▸ TEXT SEGMENT:
Yamasaki originally developed the system to give speakers an opportunity to receive objective feedback and improve their delivery, though he admits he may have had a personal motive, too.“I thought it would be great if AI could train new students for me,” he explained. Yamasaki’s goal is to ultimately make the system operate in real time, giving a speaker instant sentiment-analysis on how they sound over the course of a presentation.

“I thought it would be great if AI could train new students for me,” he explained. Yamasaki’s goal is to ultimately make the system operate in real time, giving a speaker instant sentiment-analysis on how they sound over the course of a presentation.

But his platform is just one of a handful of machine-learning and AI systems that are working toward that objective. In fact, there’s a quiet revolution going on in the world of presentations and public speaking. If it succeeds, it may be no time before we’re all planning, designing, and fine-tuning our presentations with help from AI.

PowerPoint On Demand

Wouldn’t it be great to feed a rough outline of tomorrow’s sales presentation into an AI-driven platform and have it create the slides for you? Several startups, such as Zuru and SlideBot, are already working on this, using technology to replicate the expertise of a human designer and build more compelling slide decks. Typically, these take an existing PowerPoint file and deploy different forms of AI to pull out key messages. Then they populate the slides with images they search for based on slide keywords and automatically apply design rules to format them.

Unfortunately, so far, the one thing that seems to be consistent is inconsistent results. One slide may get a message across beautifully, pulling keywords correctly from the presentation with  great formatting and perfectly chosen images, while the next slide comes out with an ugly bullet-pointed list or frighteningly inappropriate image.

They also share an aesthetic. The slides Zuru and SlideBot churn out tend to be of the Presentation Zen style :  big fonts, minimal text, and full-bleed photos as backgrounds. They tend to have a certain sameness, suggesting visual variety isn’t these tools’ strongest suit. What’s more, charts and tables need to be created manually in both platforms, and formatting options are limited. Fortunately, both Zuru and SlideBot allow you to export and download the slides for further editing.

While machine-learning slide design may still be in its infancy, it’s clear where the technology is heading. In the meantime, the best use for these applications is individual slides, rather than full decks.

Reshaping Presentation Tech

Some AI-backed presentation tools have shown vast improvements even within the space of a few months. Of course, they’re supposed to. By definition, machine-learning platforms learn: the more often you use them for a task, the better they get at it. So the more a human user manually tweaks the slides that an AI tool spits out, the less tweaking they’ll need over time.

▸ DATA EXTRACTS:
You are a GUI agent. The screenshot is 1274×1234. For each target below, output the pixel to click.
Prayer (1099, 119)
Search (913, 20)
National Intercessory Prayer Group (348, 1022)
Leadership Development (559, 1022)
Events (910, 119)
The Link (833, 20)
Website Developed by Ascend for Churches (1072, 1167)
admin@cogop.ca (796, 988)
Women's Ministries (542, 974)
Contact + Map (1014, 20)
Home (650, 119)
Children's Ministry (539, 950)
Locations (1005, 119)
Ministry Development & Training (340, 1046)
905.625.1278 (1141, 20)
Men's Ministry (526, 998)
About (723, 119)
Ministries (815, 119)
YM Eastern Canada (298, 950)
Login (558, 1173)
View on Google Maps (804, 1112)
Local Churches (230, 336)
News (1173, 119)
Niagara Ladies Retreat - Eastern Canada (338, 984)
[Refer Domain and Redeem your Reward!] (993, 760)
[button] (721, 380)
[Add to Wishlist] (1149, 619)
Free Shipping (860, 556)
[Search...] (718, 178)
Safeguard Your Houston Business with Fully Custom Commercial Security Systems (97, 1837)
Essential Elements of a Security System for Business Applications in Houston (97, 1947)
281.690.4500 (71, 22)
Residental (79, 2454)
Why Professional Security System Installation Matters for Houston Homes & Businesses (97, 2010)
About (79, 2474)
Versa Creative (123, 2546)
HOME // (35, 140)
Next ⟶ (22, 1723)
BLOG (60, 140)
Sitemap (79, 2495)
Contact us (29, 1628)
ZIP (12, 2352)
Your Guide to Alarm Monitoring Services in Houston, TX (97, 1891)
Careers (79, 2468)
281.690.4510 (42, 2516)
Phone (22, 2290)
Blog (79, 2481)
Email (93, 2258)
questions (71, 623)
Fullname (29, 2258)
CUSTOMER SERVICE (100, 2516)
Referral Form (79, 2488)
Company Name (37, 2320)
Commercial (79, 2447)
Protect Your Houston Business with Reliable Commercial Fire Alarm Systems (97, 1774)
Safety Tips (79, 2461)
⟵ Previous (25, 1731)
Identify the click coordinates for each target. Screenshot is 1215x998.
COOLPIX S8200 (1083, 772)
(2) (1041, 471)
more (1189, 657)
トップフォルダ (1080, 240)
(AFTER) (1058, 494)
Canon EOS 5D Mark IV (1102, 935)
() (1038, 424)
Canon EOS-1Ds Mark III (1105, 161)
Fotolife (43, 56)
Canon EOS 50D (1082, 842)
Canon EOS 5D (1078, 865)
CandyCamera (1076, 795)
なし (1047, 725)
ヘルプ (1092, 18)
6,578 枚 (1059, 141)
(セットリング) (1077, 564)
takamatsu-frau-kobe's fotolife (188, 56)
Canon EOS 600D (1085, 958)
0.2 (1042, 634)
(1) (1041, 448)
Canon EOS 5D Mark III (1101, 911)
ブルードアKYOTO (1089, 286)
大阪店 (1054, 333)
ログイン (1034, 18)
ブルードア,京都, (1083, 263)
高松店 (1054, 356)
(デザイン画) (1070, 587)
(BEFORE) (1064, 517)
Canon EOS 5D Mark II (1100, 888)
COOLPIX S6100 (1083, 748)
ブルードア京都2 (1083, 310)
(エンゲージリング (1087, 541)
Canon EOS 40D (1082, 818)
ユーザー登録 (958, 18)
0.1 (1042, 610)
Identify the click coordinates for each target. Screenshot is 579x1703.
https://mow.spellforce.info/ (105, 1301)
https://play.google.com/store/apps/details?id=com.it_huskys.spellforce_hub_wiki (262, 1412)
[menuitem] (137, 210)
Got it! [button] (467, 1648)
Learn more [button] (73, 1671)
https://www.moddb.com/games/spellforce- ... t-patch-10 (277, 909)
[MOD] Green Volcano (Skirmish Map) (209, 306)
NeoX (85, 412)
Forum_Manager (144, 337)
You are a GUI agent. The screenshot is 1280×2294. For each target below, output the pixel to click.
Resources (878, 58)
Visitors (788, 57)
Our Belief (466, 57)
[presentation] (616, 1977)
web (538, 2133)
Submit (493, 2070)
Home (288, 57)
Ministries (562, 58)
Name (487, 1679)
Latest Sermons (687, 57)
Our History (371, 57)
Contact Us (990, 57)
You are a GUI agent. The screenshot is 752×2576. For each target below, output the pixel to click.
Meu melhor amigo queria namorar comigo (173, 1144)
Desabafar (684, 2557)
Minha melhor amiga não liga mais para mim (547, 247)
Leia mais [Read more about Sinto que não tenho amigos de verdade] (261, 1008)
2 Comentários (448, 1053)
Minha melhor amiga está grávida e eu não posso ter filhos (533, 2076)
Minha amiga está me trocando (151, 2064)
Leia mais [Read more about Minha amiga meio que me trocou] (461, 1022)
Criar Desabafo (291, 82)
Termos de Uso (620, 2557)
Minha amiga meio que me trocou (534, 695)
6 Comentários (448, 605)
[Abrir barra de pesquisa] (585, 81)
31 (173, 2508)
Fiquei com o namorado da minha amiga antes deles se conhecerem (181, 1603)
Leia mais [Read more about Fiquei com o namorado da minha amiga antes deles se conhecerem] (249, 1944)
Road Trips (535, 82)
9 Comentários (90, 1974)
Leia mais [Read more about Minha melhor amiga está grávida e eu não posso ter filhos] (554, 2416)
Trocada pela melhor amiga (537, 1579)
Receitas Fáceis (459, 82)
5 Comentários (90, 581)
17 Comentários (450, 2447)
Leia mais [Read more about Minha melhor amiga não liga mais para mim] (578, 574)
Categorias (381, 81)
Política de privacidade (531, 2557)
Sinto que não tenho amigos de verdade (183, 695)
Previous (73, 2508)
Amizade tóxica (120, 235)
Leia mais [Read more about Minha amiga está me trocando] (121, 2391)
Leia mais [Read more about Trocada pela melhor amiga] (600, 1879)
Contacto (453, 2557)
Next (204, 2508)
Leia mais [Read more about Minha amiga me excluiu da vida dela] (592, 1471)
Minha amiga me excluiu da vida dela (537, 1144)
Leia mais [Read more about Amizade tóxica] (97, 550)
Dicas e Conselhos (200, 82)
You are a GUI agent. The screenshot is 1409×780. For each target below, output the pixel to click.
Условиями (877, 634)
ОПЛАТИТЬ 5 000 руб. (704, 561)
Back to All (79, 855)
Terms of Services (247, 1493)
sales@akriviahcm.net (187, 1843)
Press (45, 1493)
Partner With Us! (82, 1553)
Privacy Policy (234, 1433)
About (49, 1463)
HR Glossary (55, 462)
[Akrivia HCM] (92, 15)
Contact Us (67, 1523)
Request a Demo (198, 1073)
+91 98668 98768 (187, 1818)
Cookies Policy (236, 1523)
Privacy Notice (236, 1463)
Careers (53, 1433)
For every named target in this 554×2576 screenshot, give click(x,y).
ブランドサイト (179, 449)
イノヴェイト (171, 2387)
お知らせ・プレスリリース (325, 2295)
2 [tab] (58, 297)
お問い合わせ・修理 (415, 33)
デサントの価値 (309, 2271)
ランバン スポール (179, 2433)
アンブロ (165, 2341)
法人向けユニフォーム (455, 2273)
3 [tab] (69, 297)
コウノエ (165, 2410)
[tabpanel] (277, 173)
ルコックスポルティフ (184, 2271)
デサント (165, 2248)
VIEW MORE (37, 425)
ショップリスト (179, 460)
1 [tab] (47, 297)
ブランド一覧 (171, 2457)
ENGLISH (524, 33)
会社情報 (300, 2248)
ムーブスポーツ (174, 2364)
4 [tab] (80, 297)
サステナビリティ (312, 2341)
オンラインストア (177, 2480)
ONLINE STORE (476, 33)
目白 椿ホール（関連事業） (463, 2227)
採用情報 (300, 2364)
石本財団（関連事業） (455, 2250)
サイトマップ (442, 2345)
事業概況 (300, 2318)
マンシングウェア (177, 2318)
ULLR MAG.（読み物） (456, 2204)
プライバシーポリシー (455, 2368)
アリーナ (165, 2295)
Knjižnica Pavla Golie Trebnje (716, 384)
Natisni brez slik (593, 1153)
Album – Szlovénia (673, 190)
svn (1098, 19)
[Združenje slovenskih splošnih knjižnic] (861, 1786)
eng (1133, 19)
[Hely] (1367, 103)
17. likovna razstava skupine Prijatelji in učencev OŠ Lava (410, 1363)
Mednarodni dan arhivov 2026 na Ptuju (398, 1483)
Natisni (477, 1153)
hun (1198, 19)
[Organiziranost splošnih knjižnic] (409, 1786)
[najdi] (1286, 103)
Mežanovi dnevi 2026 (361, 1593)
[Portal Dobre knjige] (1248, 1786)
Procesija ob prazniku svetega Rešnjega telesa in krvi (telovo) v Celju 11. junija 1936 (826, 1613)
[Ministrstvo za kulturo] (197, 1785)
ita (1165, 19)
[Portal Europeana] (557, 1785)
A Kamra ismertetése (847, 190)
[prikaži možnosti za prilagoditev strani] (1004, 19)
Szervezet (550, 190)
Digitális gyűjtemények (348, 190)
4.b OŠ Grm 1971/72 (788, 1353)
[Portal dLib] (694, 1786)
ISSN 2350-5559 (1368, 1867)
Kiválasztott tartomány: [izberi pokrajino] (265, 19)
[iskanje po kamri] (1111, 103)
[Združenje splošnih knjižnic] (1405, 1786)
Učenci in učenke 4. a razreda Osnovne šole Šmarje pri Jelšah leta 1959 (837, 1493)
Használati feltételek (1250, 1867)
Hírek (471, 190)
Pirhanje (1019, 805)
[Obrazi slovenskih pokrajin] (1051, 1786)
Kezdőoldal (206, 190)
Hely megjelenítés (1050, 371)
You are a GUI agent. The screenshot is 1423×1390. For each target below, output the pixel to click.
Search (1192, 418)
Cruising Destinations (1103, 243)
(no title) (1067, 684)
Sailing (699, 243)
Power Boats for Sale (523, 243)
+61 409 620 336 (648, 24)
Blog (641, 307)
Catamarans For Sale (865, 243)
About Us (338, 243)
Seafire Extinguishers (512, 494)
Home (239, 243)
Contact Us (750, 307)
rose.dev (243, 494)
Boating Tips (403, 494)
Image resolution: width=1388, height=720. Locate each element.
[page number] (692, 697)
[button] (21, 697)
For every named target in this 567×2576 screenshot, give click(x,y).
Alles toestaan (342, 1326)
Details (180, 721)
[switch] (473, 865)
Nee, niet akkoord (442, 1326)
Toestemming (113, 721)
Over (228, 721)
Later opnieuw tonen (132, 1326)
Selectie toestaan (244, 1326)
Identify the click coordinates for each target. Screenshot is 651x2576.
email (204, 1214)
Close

▸ WHAT THE EXERCISE ASKS:
Can you transcribe the article on AI presentation tools exactly, starting with "But his platform" and going on through "help from AI."?

▸ WRITTEN SOLUTION:
But his platform is just one of a handful of machine-learning and AI systems that are working toward that objective. In fact, there’s a quiet revolution going on in the world of presentations and public speaking. If it succeeds, it may be no time before we’re all planning, designing, and fine-tuning our presentations with help from AI.